■ 宮崎修二朗 『環状彷徨 ふるさと兵庫の文学地誌』 コーべブックス 1977年2月刊
「環状彷徨」とは、登山中の濃霧や吹雪で、「人間の右利き、左利きによる左右不称相に因をなす山に危難のことである。すなわち、同一の場所を中心にして右か左に環状彷徨すること」(『山岳講座』第3巻、白水社)。
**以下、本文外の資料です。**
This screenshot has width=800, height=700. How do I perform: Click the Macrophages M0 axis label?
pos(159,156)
宮崎が敬慕する詩人・富田砕花の詩にもこの言葉がある。
人間疎外/冗談でしょう/吹雪く原に/思索の/環状彷徨
函の絵は竹中郁。
目次
序 旅だちのまえに――兵庫県の風土と人
一 港の文学地図〈神戸市〉 メリケン波止場 潮の香の中で 青い瞳の詩人たち 神戸の暗い季節 開化の風景 元町文学散歩 ……
二 武庫野のこだま〈阪神地帯〉 芦屋川のほとり 甲子園の界隈 武庫のわたり 俳諧の町 猪名川遡行 竪琴の町 ……
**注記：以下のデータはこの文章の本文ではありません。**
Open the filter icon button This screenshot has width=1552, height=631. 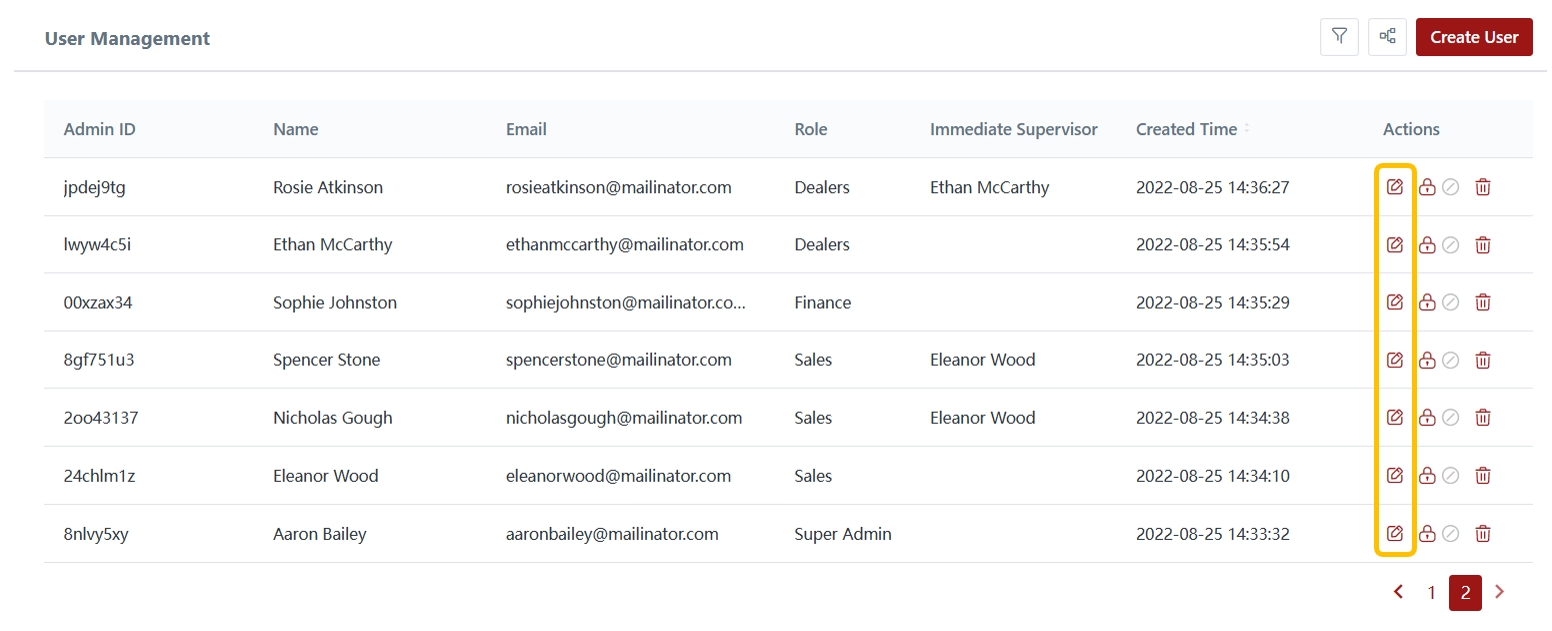point(1339,37)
三 山なみと潮騒のうた〈丹波但馬〉 城のある町 丹波の牧歌 円山川 潮鳴りの中で ……
四 古風土記の山河〈播磨〉 姫路文学の面影 室津へ 忠臣蔵の町 龍野の歌など 播州平野 人丸山柿本神社 ……
五 島の細道〈淡路島〉 淡路島へ 潤一郎の淡路 おのころ島 鳴門のうた ……
あとがき 人名索引 作品名・誌紙名索引
正岡子規が日清戦争従軍記者の任務からの帰途、船中で喀血し、和田岬に上陸。担ぎこまれたのが神戸病院。明治28年5月22日。
……病院へ着いたのは「丁度灯ともし頃」。病室は二階の一間で当時はまだ閑静であった下山手八丁目の空を時鳥が鳴いて過ぎたりもした。
時鳥山手通りと覚えたり
は入院中の句であるが、若いころから肺結核でしばしば血を喀いたところから、時鳥になぞらえて子規と名づけた彼が、この地でふたたび血を喀き続けながら、あるいは鳴いて血を喀く時鳥の己れの身の最期を、改めて自覚したのではなかったか。……
嬉しさに涼しさに須磨の恋しさに
(平野)
神戸病院はわが小学校の学区内だったと知る。明治34年に別の場所に移転。